ポロも無事な姿を見せてくれ、さっきまで形態変化をしていたようだが、今はもう戻っていた。
「ポロも無事でよかった。他の皆はどこにいるか分かるか?」
皆でかかれば、サクラを取り戻してからアレを壊すことだって簡単なはずだ。
「ケンタは今、大きな敵と戦っていて、メノアとゾアスとラキウスは、細長い敵と戦っているのです!」
ドーラバって奴とガレスビュートって奴だな……。まぁ、アイツ等なら心配いらないだろう。
そして――こっちをどうするかだが……幸いポロがいるし、二人のどちらかがサクラの所まで辿り着ければいい事になる。
「よし。ポロ、サクラを助け出すぞ!」
「はいなのです!」
俺達と巨人像は向かい合う。
片や忌むべき嘲笑。片や覚悟と怒りの眼差し。
巨人像はそれに応えるように足を進みだし、俺達も駆けだした。
「第二ラウンドだ!
《赤煌・臻》――50パーセントアドバンテージ!!」
「サポートします!」
まずはアレを突き飛ばし、港から離す。
そして、サクラを助け出す!
俺は足赤と空赤で勢いよく空中へ飛び立つと、 右拳を振り上げ、照準を合わせる。
「《赤辣・臻・超世代 》!!」
暗い空の中で赤く光る力が拳へと集中し、巨人像の腕にも負けないほどの巨大な拳を作る。
俺は、その拳を巨人像へと振り下ろしていった。
拳は、巨人像の胸部へと島中に響き渡る音を立てて直撃する。
巨人像は、足を引き、堪えようとする。
表情もきついものとなり、物とは思えない感情の動きに不気味さを感じるほどである。
抵抗が強くなるのを感じた俺はすぐに次の行動へと移した。
「ポロ!」
「はい!」
俺が紋章の力で創り上げた拳を一瞬にして消し、背中から落ちていく後ろからポロが魔力を口へと溜め込みながら上昇してきていた。
「ポロブレスッ!」
ポロの口から放たれる光線が俺が当てた胸部へと追撃するように直撃し、後ろ重心になるのを押し切って倒れさせていく。
「よし、今の内だ、サクラを回収するぞ!」
「はいなのです!」
俺たちが急ぎサクラの所へ向かおうとすると――巨人像が直ぐに体を起こし、視線だけを向けてくる。

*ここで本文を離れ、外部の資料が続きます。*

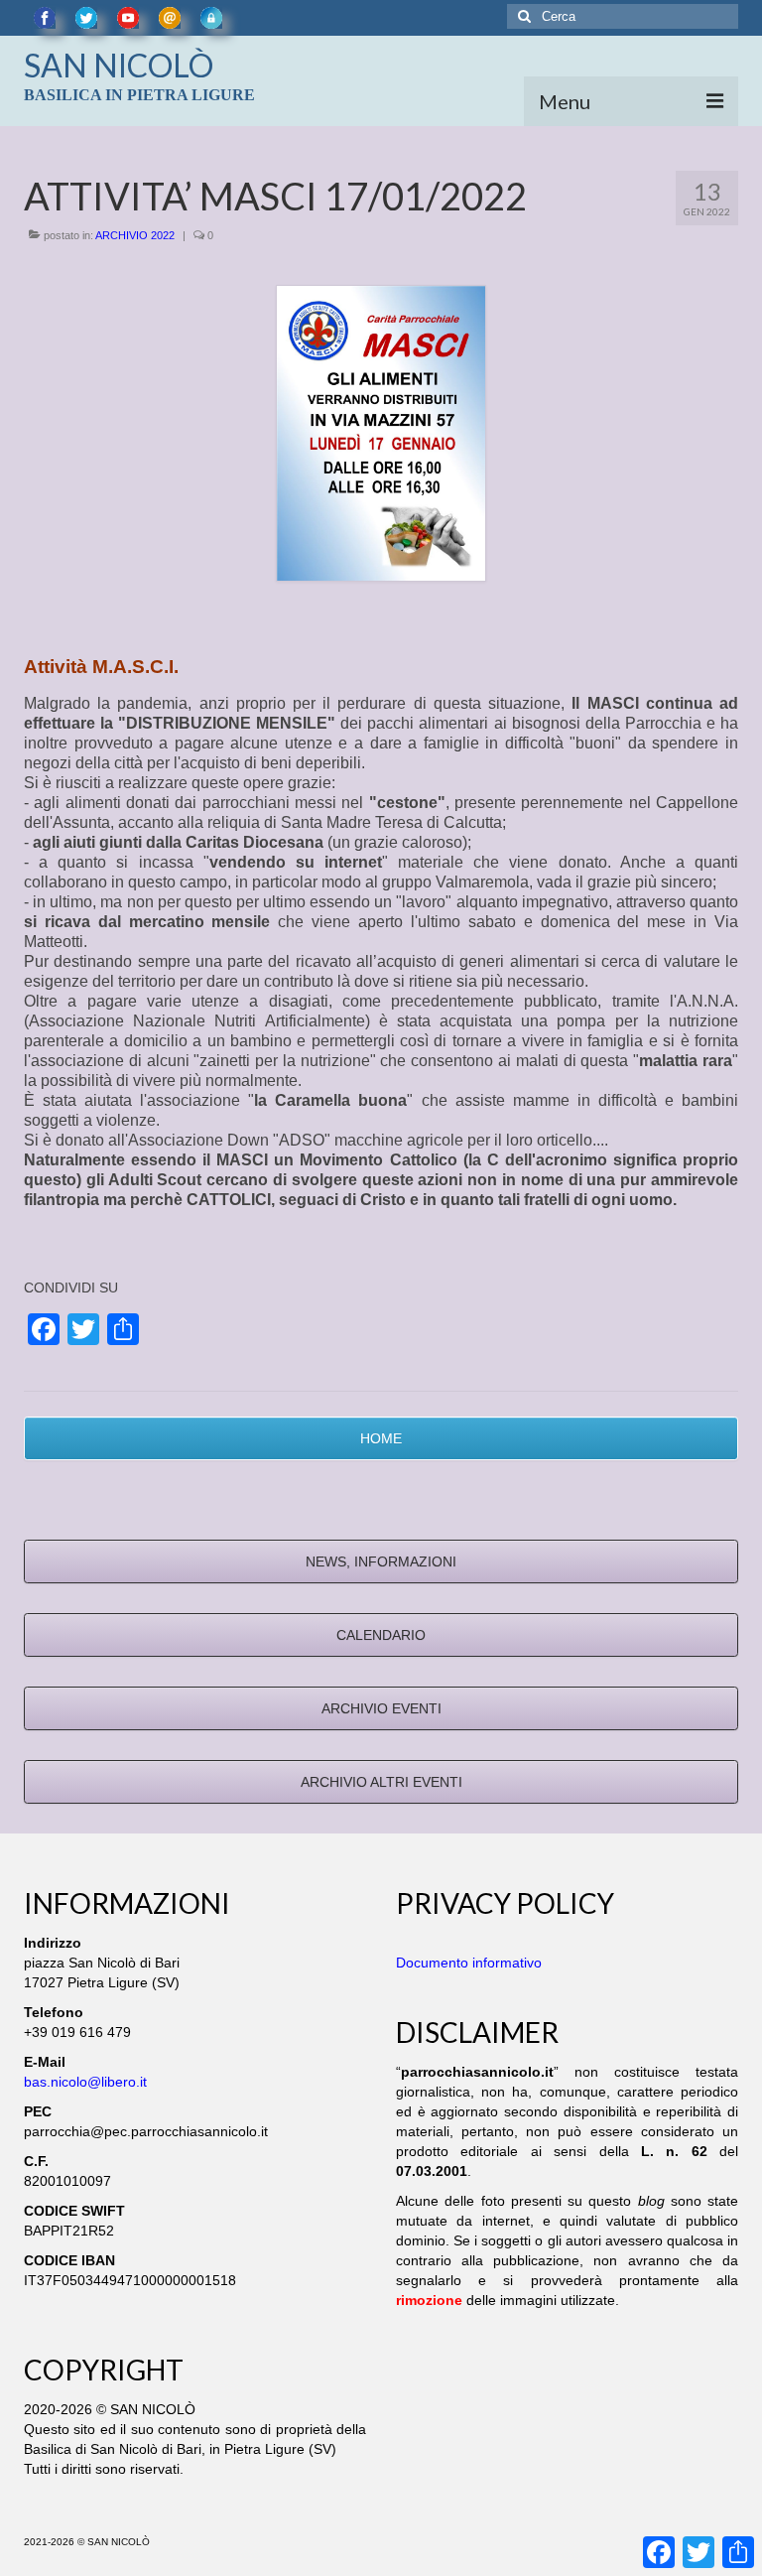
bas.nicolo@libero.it (85, 2082)
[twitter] (86, 18)
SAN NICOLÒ (118, 65)
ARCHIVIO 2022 (135, 235)
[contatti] (169, 18)
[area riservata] (211, 18)
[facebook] (44, 18)
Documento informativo (469, 1962)
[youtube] (128, 18)
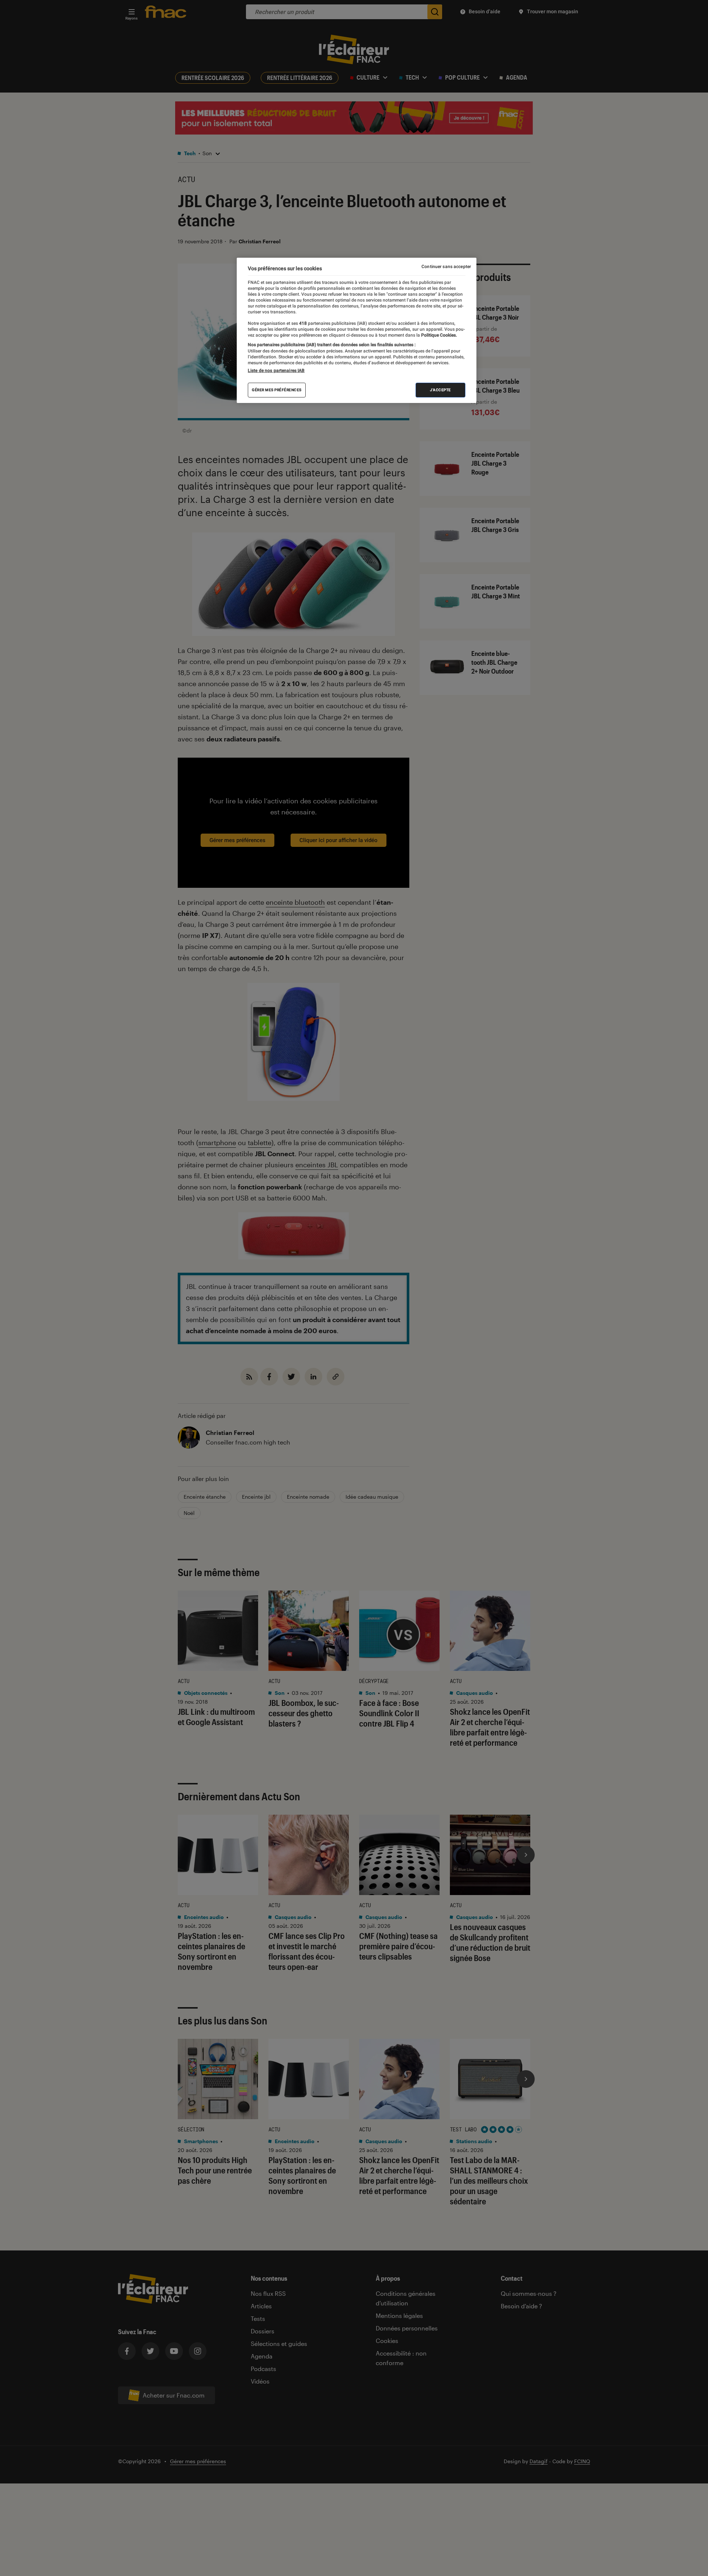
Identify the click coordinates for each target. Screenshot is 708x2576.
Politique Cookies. (438, 335)
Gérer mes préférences (277, 390)
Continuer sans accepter (446, 266)
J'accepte (440, 390)
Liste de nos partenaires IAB (276, 370)
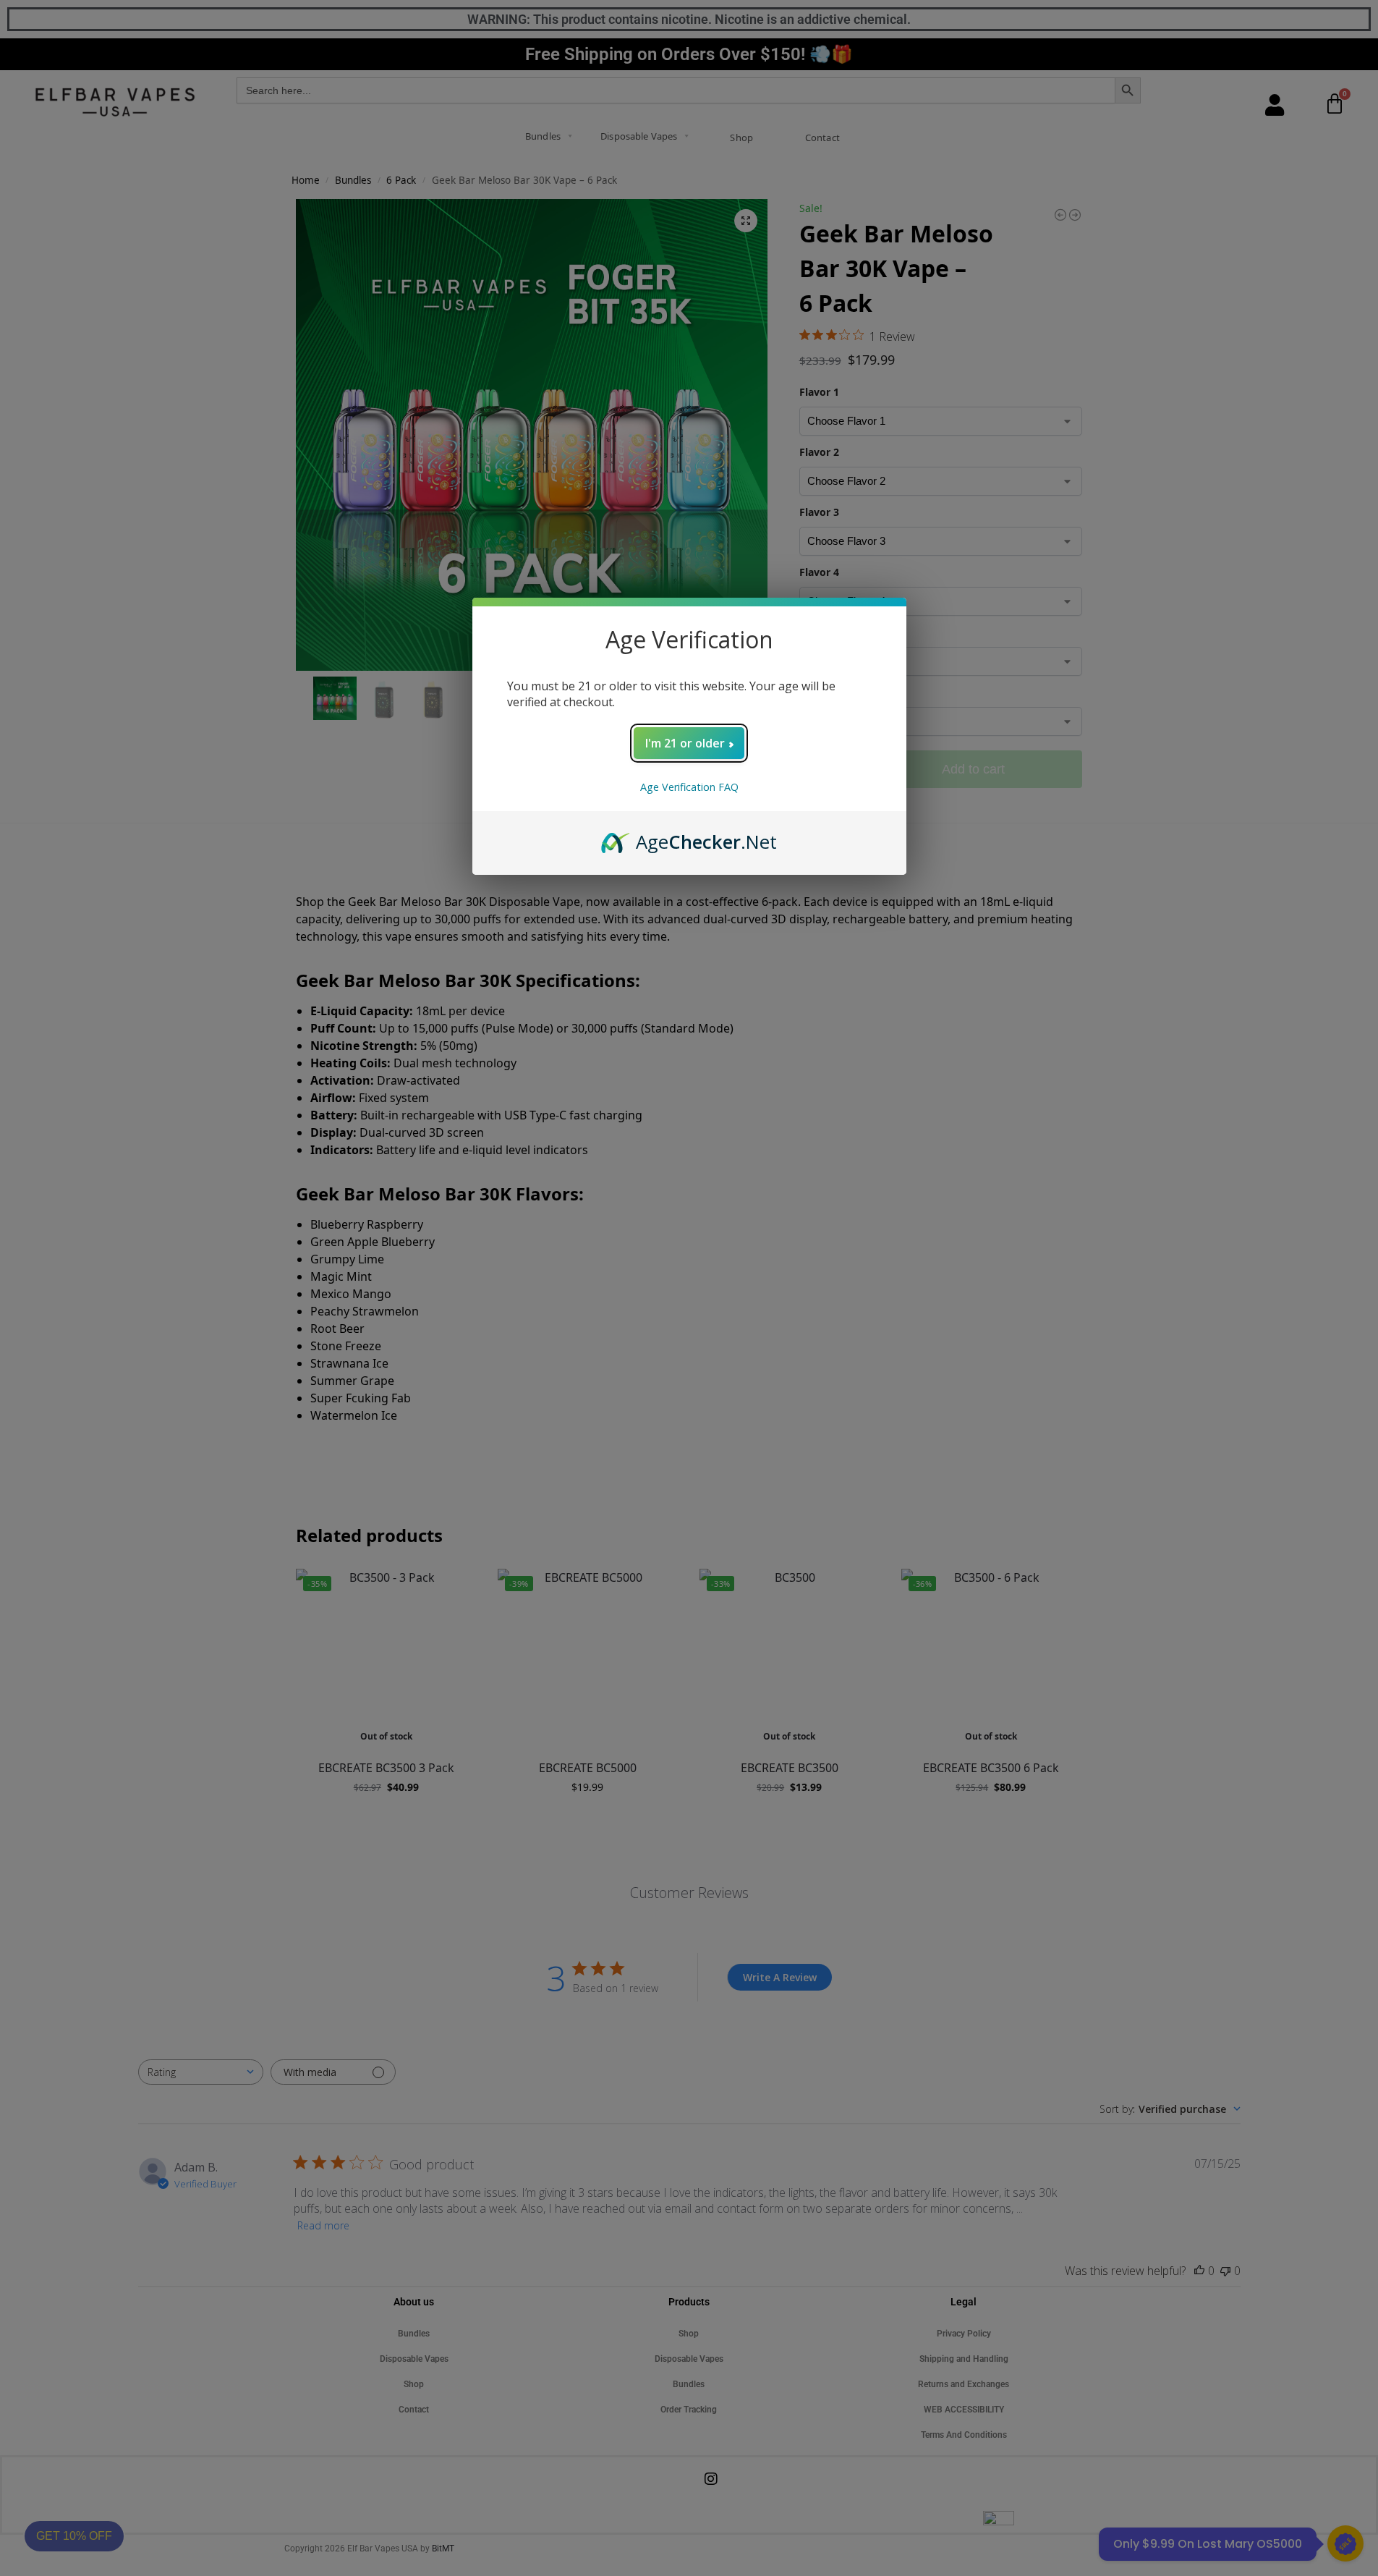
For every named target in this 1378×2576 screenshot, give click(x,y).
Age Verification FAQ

未だ空中にいる俺たちは、瞬く間に光る目から放たれる巨人像の光線を避けることはできなかった。
万事休すを思惟するも、加速し俺の視線に入ってくるポロがいた。
「ポロッ!!」
俺へ放たれた光線を無言で受け、煙を纏いながら落下していく。
戸惑いを消すことはできず目で追うものの、今ここで足を戻せばポロにとってはいい迷惑なのは分かり切っていた。
だが――
「ッ――《空足》」
広いストライドを保たせ、空気を蹴る《空足》で一直線にポロへと向かっていく。
ポロを空中でキャッチし着地すると――黒ずんではいるが息があるのは確認でき、
「申し訳ございませんマスター。もう少し上手く助けられると思ったのですが……」
薄目を開けながら反省を綴る。
「バカ野郎……。
お前の役目は俺を庇うことじゃねェぞ」
ポロは微笑んで返す。
すると――遠くからメノアの声がした。空耳かと辺りを見渡し、振り返る。
「お兄ちゃ――ん!」
メノアがこちらへ走って向かってきている。後ろにはラキウスとゾアスがおり、三人で一緒に来てくれたようだ。
俺はその光景に心強く思い、手を掲げた。
「ポロちゃん……」
ポロのぐったりした様子を見て心配そうに背負うメノアに謝罪の言葉以外が出てこなかった。
「すまん、メノア……」
「お兄ちゃんが謝ることじゃないでしょ。
それより、絶対、サクラちゃんを助けてね。ポロちゃんは、お兄ちゃんを信じたんだから、お兄ちゃんが絶対成し遂げなきゃいけないんだよ」
メノアの強い眼差しに対して頷き、妹の戦場から避難する背中を見送った。
こういう時のメノアの言葉は、いつだって俺を奮い立たせてくれる。
今回だって、必ずお前の期待も信頼も裏切らないからな。
「かなり面倒な相手のようだな……バロウ殿」
ポロをメノアに頼んで安全な場所に避難させ、俺とラキウスとゾアスで巨人像へ立ち向かうことにした。
既に巨人像も体勢を立て直し、俺達の視線の先で色あせた光沢を雲近くに佇ませている。
俺たちの虚勢を蔑むが如き嘲笑を持って。
「ああ……二人共覚悟しろよ。
生半可な攻撃じゃあ逆に反撃を食らっちまう。
今も俺を庇ってポロが…………クソッ!」
腹が立ち地面の石ころを勢いよく蹴り飛ばす。
サクラを助けたいのに、俺の力不足で道が遠い事に深い焦燥感に襲われているのが表に現れた。
「任せろヨ、バロウ。
オラももう少し出番が欲しかったところだからヨ」
「ポロ殿の分も、俺がかましてやるのである!」
俺の悔し顔に奮起されたらしい二人も真直ぐに一番の問題である巨人像を睨み付けた。
今の俺たちの攻撃のおかげで更に少し島の中へ追いやることに成功し、港の島民も観光客達も船で海へと出る事ができていた。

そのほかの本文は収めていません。